- Relator(a)
- Ministro Napoleão Nunes Maia Filho
- Órgão julgador
- Primeira Turma
- Data do julgamento
- 22/04/2014
- Data de publicação
- 05/05/2014
STJ – Acórdão, Rel. Ministro Napoleão Nunes Maia Filho, Primeira Turma, j. 22/04/2014, p. 05/05/2014
PREVIDENCIÁRIO E PROCESSUAL CIVIL. AGRAVO REGIMENTAL EM AGRAVO EM RECURSO ESPECIAL. RECONHECIMENTO PELO TRIBUNAL A QUO DO EXERCÍCIO DO LABOR EM CONDIÇÕES ESPECIAIS. NECESSIDADE DE REEXAME DE PROVA PARA A ALTERAÇÃO DESSA CONCLUSÃO. SÚMULA 7/STJ. AGRAVO REGIMENTAL DA UNIÃO DESPROVIDO. 1. Em observância ao princípio do tempus regit actum, deve ser aplicada no presente caso a legislação anterior à Lei 9.032/95, vigente no momento da prestação do serviço, que não elenca as atividades exercidas pelo segurado na lista de categorias expedida pelo Poder Executivo que gozam de presunção absoluta de exposição aos agentes nocivos. 2. A comprovação da insalubridade da atividade laboral encontrava-se disciplinada pelos Decretos 53.831/64 e 83.080/79, que elencavam as categorias profissionais sujeitas a condições nocivas de trabalho por presunção legal, fazendo jus à contagem majorada do tempo de serviço. 3. A jurisprudência desta Corte já pacificou o entendimento de que o rol de atividades previsto nos citados Decretos é exemplificativo, sendo possível que outras atividades não enquadradas sejam comprovadamente reconhecidas como insalubres, perigosas ou penosas. 4. O Tribunal a quo, com base na análise do acervo fático-probatório produzido nos autos, reconheceu a condição de insalubridade da atividade laboral exercida pelo segurado.
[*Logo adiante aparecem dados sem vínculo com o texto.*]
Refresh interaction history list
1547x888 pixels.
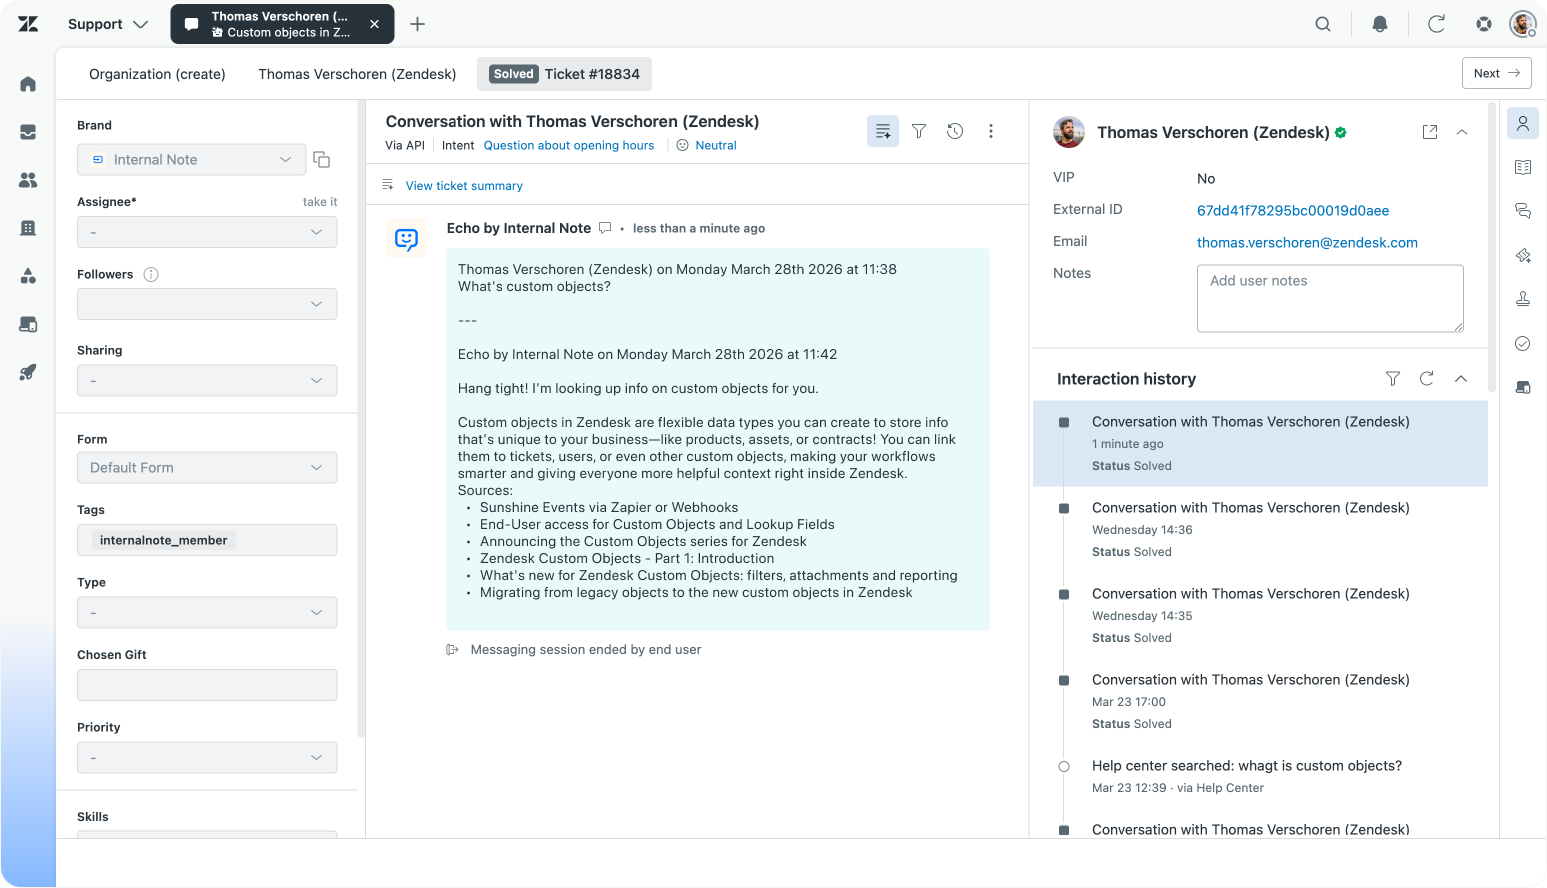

A alteração dessa conclusão, na forma pretendida, demandaria necessariamente a incursão das provas dos autos, o que, contudo, encontra óbice no enunciado da Súmula 7 do STJ, segundo a qual a pretensão de simples reexame de prova não enseja Recurso Especial. 5. Agravo Regimental desprovido. (AgRg no AREsp n. 5.904/PR, relator Ministro Napoleão Nunes Maia Filho, Primeira Turma, julgado em 22/4/2014, DJe de 5/5/2014.)